## [YOUR TASK]
Can you turn everything from the line containing "Viewport: 634px width, 793px" down to the end of the entries into a Markdown table with the columns Row and Text, giving each line a row number and leaving out blank lines?

(Element lookup entries)
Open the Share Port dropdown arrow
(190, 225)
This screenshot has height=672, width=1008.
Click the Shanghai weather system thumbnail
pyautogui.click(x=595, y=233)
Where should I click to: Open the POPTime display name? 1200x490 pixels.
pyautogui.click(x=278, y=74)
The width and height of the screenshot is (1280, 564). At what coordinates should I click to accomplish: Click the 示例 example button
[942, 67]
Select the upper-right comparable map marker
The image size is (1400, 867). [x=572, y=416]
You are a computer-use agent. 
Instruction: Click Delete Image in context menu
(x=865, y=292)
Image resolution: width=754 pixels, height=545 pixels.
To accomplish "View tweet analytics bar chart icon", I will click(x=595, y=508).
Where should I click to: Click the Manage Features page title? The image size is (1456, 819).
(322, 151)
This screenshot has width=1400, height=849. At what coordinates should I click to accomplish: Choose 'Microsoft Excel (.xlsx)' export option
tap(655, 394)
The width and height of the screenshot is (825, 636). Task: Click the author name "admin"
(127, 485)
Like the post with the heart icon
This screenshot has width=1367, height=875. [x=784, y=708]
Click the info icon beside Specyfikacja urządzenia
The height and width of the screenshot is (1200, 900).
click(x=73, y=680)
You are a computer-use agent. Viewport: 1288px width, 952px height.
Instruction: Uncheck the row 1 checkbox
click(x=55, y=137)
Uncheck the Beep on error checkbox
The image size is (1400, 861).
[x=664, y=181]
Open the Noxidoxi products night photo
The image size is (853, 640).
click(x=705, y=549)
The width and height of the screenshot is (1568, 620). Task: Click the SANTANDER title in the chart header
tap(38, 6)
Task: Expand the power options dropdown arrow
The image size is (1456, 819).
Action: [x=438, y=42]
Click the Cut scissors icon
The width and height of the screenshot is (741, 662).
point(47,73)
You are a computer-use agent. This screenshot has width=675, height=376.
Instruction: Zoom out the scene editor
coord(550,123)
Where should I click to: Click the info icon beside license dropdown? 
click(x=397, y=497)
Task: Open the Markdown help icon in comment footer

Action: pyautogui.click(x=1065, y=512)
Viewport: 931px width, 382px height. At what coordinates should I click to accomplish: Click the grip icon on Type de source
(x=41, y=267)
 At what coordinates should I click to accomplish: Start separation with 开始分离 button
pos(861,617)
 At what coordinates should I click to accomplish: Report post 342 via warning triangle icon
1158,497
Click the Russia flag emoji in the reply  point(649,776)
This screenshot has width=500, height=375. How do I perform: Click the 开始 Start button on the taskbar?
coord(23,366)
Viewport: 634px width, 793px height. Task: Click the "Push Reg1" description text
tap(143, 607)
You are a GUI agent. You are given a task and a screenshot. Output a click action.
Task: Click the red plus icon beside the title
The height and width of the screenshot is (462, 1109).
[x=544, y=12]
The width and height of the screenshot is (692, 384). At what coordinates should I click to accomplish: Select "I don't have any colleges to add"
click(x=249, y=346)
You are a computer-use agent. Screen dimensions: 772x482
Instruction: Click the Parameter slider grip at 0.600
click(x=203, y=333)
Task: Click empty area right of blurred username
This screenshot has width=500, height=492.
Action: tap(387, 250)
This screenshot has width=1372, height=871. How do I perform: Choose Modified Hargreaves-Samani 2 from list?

## [REPLY]
| Row | Text |
|---|---|
| 1 | Viewport: 634px width, 793px height. Task: Click the "Push Reg1" description text |
| 2 | tap(143, 607) |
| 3 | You are a GUI agent. You are given a task and a screenshot. Output a click action. |
| 4 | Task: Click the red plus icon beside the title |
| 5 | The height and width of the screenshot is (462, 1109). |
| 6 | [x=544, y=12] |
| 7 | The width and height of the screenshot is (692, 384). At what coordinates should I click to accomplish: Select "I don't have any colleges to add" |
| 8 | click(x=249, y=346) |
| 9 | You are a computer-use agent. Screen dimensions: 772x482 |
| 10 | Instruction: Click the Parameter slider grip at 0.600 |
| 11 | click(x=203, y=333) |
| 12 | Task: Click empty area right of blurred username |
| 13 | This screenshot has width=500, height=492. |
| 14 | Action: tap(387, 250) |
| 15 | This screenshot has width=1372, height=871. How do I perform: Choose Modified Hargreaves-Samani 2 from list? |